### 元文書
· · · ·

独自の認証実装や、下記のいずれかを使用することができます。認証実装には、org.apache.juddi.auth.Authenticator インターフェースを使用して、juddi.auth プロパティは実装クラスを参照するようにします。
認証は、認証フェーズ識別フェーズとして知られる 2 フェーズプロセスとなっています。これらのフェーズは、 Authenticator インターフェースのメソッドで表現されます。
認証フェーズは、GetAuthToken リクエストが出されると発生します。このフェーズの目的は、user id や認証情報を有効な publisher id に変換することです。publisher id (UDDI の用語では 認証名 と呼ばれる) は、UDDI 内でオーナーシップを割り当てる値です。新しいエンティティが作成されると、必ず publisher の認証名でオーナーシップがタグ付けされます。
publisher id の値は、 jUDDI Registry とは関連がありません。唯一の要件としては、新しいエンティティに割り当てられるように non-null の id が存在しなければならない点です。GetAuthToken リクエストが完了すると、authentication token が呼び出し元に発行されます。
その後、UDDI API に認証を必要とする呼び出しを行うと、GetAuthToken リクエストから発行されたトークンを提供する必要があります。その後、識別フェーズに移動します。
識別フェーズが担当するのは、認証トークンを (またはトークンに関連付けられた publisher id ) 有効な UddiEntityPublisher オブジェクトに変えることです。このオブジェクトには、 UDDI エンティティのオーナーシップを処理する際に必要な全プロパティが含まれています。そのため、トークン (または publisher id) を使用して、publisher を識別します。
この 2 つのフェーズは、UDDI 認証構造に準拠して、独自の認証メカニズムを提供したいユーザーに柔軟性を提供します。
jUDDI Register 外で、認証と publisher プロパティをすべて処理できます。しかし、デフォルトでは、Registry が UddiEntityPublisher のサブクラスである Publisher エンティティを提供します。このサブクラスは、jUDDI Registry 内で publisher プロパティを永続化します。

6.2. jUDDI 認証

jUDDI Registry がデフォルトで提供する認証メカニズムは、JUDDIAuthenticator です。 JUDDIAuthenticator の認証フェーズは、Publisher テーブルの記録とサブミットされた user id が一致するか確認するだけです。認証情報の確認は行いません。認証プロセスで、Publisher がないと判断されると、その場で追加されます。

· · · ·

### データ一覧
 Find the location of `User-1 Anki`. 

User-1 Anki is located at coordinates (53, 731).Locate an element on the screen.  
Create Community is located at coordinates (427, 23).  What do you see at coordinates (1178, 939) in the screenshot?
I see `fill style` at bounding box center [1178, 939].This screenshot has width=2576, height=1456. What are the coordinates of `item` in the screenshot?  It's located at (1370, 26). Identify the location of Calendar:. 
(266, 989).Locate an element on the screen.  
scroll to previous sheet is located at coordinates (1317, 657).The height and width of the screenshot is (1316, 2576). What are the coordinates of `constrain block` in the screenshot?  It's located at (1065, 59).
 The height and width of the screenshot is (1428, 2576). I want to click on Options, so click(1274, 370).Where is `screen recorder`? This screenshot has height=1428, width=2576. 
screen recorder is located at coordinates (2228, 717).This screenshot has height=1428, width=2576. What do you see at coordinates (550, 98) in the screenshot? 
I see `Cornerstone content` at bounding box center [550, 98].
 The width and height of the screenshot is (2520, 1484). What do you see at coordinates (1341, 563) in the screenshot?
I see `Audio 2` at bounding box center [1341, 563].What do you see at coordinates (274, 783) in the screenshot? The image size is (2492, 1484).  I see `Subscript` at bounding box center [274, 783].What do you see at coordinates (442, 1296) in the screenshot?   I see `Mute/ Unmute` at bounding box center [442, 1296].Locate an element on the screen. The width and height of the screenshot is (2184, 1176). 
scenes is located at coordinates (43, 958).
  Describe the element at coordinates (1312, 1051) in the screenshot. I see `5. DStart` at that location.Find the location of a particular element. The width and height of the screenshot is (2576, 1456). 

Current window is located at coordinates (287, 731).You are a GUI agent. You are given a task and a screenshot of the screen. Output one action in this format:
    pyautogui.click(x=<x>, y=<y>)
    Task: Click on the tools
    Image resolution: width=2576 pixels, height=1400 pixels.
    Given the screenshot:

· · · ·

### 作業指示 1
元文書によると、JUDDIAuthenticator の認証プロセスで Publisher がないと判断された場合、その Publisher はどう扱われますか。
### 作業指示 2
元文書で「認証フェーズは、GetAuthToken リクエストが出されると」で始まる段落を、主な事実を残して箇条書きにしてください。
### 作業指示 3
jUDDI の認証について述べた元文書を、最後の文の後から書き継いでください。

### 回答 1
その場で追加されます。

### 回答 2
- 認証フェーズは GetAuthToken リクエストが出されると発生する。
- 目的は、user id や認証情報を有効な publisher id に変換すること。
- publisher id は UDDI の用語では認証名と呼ばれ、UDDI 内でオーナーシップを割り当てる値である。
- 新しいエンティティは、作成時に必ず publisher の認証名でオーナーシップがタグ付けされる。

### 回答 3
警告

実稼働環境では jUDDI 認証プロセスは使用しないでください。提供された認証情報をすべて受け入れ、レジストリにアクセスする際にクライアントが認証を行う必要がなくなってしまうためです。
識別フェーズでは、publisher id を使用して、Publisher レコードをリトリーブし、返します。Publisher は UddiEntityPublisher から必要とされるプロパティをすべて継承します。
juddi.auth = org.apache.juddi.auth.JUDDIAuthentication

6.3. XMLDocAuthentication

XMLDocAuthentication 実装を使用するには、XML ファイルをクラスパスに追加する必要があります。
デフォルトでは、このファイルの名前は juddi-users.xml で、内容は以下のようになっています。
<?xml version="1.0" encoding="UTF-8" standalone="yes"?>
<juddi-users>
    <user userid="anou_mana" password="password" />
    <user userid="bozo" password="clown" />
    <user userid="sviens" password="password" />
</juddi-users>
juddi.properties ファイルの中身は、以下のようになります。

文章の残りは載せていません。